BEGIN SUPPLIED MATERIAL
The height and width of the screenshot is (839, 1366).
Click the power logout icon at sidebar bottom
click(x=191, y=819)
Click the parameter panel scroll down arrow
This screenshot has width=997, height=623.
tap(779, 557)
END SUPPLIED MATERIAL
◆ **WHAT TO DO**:
Exact output of every entry is required.

◆ **TASK RESPONSE**:
The height and width of the screenshot is (839, 1366).
Click the power logout icon at sidebar bottom
click(x=191, y=819)
Click the parameter panel scroll down arrow
This screenshot has width=997, height=623.
tap(779, 557)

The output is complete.